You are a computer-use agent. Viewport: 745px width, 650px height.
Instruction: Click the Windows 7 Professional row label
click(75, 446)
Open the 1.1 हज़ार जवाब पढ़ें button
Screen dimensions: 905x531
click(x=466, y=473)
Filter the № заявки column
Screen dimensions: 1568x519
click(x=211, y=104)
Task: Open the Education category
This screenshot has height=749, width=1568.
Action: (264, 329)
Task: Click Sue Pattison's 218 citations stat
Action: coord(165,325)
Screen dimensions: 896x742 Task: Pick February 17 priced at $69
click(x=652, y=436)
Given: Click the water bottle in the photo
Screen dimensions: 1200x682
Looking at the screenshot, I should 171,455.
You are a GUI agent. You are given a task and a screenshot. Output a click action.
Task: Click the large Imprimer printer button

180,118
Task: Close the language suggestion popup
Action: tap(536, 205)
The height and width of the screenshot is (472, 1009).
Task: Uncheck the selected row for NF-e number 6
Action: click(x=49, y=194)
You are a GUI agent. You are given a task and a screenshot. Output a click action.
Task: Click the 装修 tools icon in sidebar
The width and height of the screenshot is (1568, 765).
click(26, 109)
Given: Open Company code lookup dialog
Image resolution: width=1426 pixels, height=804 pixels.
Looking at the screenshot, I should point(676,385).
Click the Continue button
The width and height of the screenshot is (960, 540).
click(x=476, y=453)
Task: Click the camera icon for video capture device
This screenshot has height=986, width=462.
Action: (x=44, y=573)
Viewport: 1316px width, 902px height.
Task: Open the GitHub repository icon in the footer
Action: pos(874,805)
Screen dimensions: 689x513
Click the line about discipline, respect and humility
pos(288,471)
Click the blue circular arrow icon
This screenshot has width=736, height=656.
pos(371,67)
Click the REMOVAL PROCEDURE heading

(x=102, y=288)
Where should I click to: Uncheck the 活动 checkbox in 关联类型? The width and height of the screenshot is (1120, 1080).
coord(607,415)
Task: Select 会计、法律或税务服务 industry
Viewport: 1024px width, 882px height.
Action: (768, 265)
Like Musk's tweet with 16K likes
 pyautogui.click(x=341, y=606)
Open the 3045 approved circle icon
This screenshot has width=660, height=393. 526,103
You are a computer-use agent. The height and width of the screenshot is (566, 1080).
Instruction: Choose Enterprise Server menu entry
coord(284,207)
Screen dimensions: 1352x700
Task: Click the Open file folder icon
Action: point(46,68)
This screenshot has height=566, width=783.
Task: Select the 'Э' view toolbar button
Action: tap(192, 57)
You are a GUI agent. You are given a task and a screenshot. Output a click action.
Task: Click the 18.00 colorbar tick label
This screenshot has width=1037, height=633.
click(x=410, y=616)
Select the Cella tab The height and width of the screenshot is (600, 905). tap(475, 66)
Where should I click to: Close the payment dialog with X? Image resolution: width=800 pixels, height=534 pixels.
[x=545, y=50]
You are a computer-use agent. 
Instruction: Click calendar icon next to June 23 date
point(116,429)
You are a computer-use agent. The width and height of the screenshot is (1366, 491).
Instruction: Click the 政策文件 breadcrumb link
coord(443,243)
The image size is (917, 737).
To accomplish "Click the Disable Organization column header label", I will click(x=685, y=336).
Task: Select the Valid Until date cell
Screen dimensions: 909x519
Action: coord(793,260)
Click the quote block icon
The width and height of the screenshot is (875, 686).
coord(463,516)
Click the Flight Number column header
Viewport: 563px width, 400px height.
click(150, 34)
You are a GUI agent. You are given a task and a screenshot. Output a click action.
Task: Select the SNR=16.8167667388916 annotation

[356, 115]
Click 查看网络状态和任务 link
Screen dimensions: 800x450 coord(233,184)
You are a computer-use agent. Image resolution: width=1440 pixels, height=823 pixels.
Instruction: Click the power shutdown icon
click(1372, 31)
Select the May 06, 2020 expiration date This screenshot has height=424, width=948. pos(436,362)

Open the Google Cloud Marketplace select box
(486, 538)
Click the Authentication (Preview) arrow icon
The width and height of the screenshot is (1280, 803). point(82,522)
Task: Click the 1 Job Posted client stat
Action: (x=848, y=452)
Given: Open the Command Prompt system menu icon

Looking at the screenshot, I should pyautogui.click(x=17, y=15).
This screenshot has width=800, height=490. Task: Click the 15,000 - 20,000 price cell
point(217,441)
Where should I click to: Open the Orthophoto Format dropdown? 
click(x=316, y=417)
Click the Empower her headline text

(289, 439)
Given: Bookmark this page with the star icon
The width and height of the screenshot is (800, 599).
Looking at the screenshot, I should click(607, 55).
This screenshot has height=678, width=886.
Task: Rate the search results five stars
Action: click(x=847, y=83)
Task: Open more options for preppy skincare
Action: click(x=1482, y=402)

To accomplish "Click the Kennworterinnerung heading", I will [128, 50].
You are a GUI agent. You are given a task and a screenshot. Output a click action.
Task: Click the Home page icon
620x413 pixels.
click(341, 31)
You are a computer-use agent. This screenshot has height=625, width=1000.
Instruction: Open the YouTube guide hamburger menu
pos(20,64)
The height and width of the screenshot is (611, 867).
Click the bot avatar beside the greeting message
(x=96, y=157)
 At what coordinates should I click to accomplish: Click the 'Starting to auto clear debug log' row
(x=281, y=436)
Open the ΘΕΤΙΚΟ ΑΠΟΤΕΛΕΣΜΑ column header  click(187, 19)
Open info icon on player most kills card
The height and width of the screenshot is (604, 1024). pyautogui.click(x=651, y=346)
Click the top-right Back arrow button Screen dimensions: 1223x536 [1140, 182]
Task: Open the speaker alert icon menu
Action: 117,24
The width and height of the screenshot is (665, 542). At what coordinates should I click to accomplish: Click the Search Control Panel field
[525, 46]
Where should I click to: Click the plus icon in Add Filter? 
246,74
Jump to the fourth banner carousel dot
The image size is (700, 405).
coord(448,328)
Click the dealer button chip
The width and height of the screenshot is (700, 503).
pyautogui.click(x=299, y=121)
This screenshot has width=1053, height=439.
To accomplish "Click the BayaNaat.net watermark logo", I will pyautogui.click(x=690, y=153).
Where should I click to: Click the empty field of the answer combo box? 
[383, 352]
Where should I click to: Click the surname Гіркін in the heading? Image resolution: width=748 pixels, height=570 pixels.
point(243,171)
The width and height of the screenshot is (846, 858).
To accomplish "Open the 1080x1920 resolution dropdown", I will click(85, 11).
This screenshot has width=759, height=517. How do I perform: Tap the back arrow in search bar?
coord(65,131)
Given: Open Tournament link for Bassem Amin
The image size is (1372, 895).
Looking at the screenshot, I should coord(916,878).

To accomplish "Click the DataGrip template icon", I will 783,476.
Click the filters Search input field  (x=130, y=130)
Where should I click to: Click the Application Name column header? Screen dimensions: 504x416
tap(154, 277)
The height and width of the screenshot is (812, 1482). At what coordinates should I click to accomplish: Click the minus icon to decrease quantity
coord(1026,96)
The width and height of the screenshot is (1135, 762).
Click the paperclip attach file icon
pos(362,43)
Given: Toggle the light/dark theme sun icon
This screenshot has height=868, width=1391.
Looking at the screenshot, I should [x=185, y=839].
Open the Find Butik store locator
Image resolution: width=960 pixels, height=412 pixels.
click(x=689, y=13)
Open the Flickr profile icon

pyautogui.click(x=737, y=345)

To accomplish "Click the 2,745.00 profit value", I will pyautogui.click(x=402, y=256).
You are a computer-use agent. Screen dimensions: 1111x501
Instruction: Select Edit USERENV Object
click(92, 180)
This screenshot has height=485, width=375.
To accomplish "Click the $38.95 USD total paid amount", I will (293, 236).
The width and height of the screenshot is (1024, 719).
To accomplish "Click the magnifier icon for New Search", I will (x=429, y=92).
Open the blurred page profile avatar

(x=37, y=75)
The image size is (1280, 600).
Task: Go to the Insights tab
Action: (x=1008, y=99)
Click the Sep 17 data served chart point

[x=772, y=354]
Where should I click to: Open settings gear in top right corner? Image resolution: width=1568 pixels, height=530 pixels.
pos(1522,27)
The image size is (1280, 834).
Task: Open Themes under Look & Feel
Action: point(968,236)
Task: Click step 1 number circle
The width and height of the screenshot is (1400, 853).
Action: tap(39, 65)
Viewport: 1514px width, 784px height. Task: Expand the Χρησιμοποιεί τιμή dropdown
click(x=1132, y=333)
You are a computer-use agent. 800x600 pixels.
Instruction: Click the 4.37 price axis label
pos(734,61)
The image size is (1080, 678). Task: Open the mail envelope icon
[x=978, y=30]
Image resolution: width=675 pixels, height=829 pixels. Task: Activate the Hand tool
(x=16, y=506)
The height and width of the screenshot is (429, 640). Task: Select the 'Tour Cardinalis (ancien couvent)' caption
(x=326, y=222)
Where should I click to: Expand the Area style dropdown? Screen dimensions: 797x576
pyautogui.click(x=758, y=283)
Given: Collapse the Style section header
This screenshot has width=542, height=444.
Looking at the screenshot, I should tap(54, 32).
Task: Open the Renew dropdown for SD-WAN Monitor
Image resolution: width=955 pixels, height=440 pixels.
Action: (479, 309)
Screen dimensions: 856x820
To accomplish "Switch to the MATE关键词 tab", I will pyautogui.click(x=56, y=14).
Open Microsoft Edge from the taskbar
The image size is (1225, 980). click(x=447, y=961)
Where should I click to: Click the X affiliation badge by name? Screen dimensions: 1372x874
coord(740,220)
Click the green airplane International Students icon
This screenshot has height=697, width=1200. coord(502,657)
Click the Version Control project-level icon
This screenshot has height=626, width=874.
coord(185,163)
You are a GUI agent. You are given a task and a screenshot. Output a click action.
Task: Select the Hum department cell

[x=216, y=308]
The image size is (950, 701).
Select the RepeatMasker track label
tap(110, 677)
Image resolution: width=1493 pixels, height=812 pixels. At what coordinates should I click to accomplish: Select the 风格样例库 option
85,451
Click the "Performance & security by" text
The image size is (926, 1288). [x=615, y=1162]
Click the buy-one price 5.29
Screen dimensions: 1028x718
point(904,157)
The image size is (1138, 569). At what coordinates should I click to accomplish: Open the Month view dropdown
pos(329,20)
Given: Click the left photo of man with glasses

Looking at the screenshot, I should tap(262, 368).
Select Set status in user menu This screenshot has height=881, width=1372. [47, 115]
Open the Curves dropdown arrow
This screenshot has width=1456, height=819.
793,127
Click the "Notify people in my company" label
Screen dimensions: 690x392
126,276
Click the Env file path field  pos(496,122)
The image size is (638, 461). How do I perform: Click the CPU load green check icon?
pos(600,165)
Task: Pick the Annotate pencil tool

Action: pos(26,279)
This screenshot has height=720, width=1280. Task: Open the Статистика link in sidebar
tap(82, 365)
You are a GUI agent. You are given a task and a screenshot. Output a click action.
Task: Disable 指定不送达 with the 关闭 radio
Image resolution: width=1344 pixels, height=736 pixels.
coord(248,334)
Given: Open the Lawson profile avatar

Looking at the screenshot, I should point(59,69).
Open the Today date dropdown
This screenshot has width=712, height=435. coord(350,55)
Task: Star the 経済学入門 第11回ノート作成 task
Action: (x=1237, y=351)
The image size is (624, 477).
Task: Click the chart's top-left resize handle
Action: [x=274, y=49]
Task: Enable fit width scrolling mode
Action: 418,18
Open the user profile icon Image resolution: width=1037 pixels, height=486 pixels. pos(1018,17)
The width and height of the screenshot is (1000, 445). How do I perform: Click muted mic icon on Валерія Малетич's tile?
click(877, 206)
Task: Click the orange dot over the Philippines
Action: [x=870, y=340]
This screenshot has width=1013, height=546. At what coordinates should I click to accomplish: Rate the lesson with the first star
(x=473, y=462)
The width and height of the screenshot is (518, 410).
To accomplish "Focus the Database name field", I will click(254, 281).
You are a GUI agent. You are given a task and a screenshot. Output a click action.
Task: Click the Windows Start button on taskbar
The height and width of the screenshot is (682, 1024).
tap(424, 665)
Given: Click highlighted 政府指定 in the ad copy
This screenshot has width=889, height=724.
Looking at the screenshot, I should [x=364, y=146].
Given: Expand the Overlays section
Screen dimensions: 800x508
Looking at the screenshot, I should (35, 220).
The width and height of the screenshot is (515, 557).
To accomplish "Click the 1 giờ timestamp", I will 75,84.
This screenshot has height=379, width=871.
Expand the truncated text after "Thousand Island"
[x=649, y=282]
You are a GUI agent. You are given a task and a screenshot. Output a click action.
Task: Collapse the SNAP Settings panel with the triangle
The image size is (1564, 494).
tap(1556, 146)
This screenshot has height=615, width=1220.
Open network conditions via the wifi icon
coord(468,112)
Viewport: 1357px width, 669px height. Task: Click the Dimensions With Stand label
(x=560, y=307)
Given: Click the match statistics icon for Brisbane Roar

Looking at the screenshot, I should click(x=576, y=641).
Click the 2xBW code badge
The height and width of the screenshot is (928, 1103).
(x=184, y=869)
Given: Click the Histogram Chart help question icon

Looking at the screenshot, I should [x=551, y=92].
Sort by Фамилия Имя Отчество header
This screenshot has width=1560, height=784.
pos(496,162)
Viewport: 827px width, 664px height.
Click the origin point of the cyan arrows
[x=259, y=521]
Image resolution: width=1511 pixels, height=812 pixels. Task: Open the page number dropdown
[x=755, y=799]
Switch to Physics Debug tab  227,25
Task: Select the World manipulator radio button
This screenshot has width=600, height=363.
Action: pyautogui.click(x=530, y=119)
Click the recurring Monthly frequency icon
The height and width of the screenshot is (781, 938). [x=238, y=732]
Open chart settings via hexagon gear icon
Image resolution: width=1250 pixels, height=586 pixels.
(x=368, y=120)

**To do:**
Whenever the word "Collapse" appears in a line of the listing, copy out that line.

**Output for this exercise:**
Given: Collapse the Style section header
Task: Collapse the SNAP Settings panel with the triangle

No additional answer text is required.